• **PROBLEM**
Scan the records below for the line with "You are a computer-use" and the line with "Instruction: Open details". Repeat those two lines and every line between them exactly, and nothing else.

• **DATASET RECORDS**
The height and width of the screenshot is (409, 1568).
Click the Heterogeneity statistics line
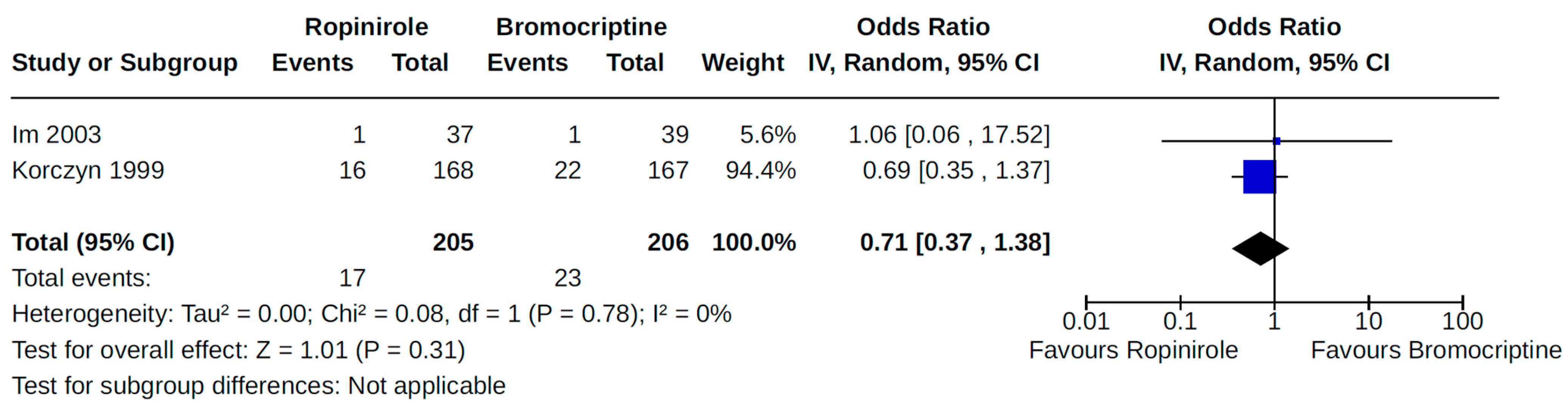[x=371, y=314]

--

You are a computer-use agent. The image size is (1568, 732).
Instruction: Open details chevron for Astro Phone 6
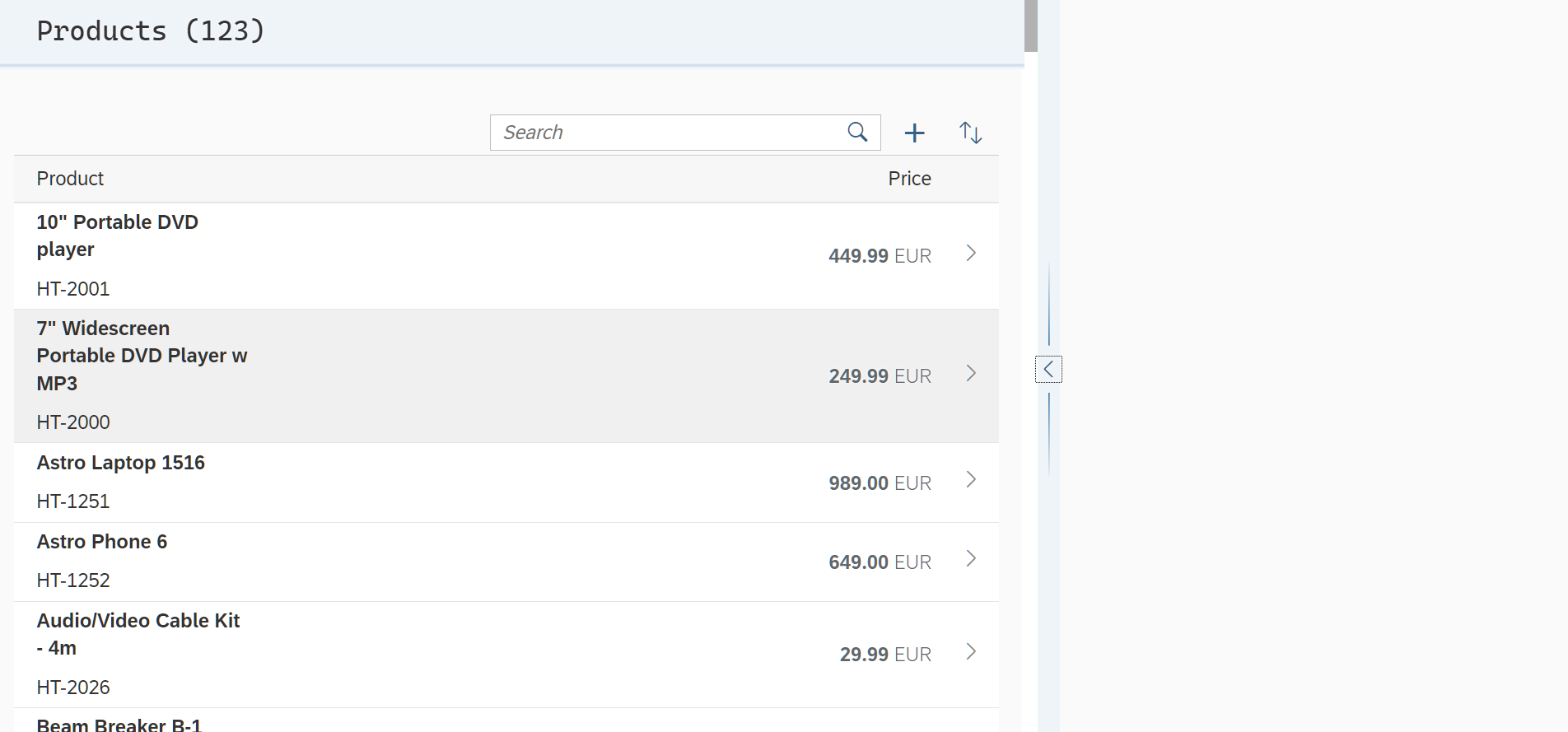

==

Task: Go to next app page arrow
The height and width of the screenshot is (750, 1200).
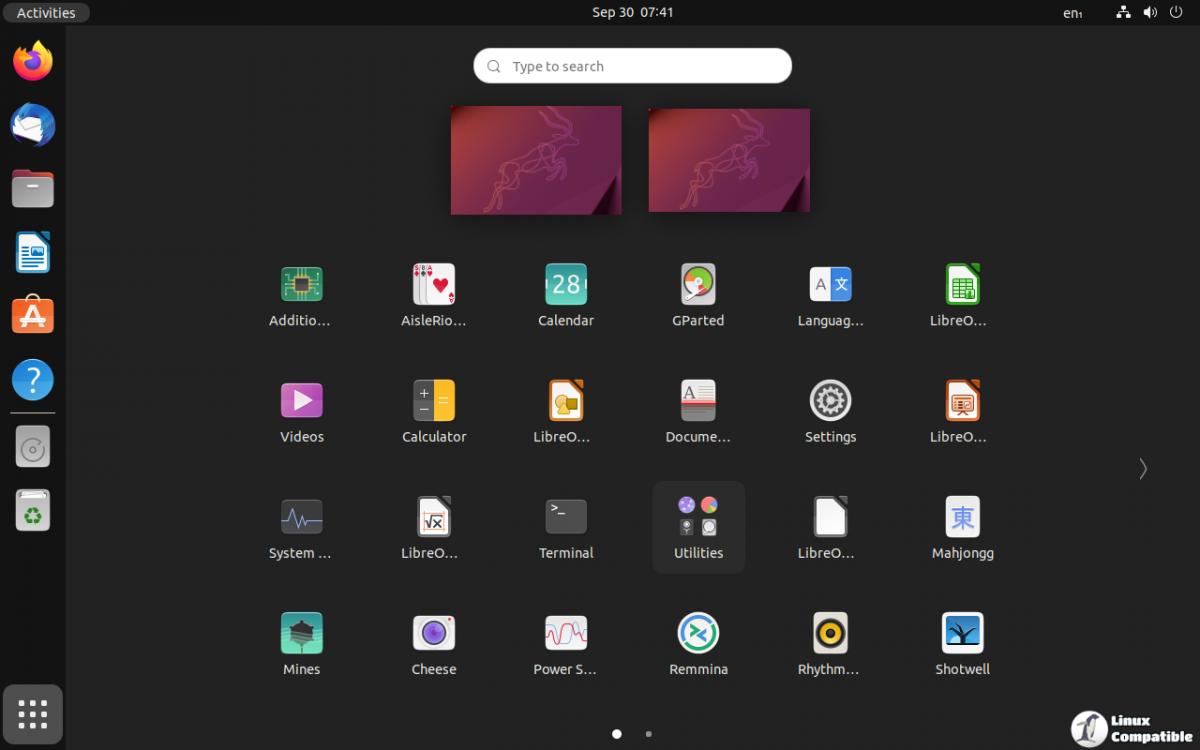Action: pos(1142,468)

• **TASK RESULT**
You are a computer-use agent. The image size is (1568, 732).
Instruction: Open details chevron for Astro Phone 6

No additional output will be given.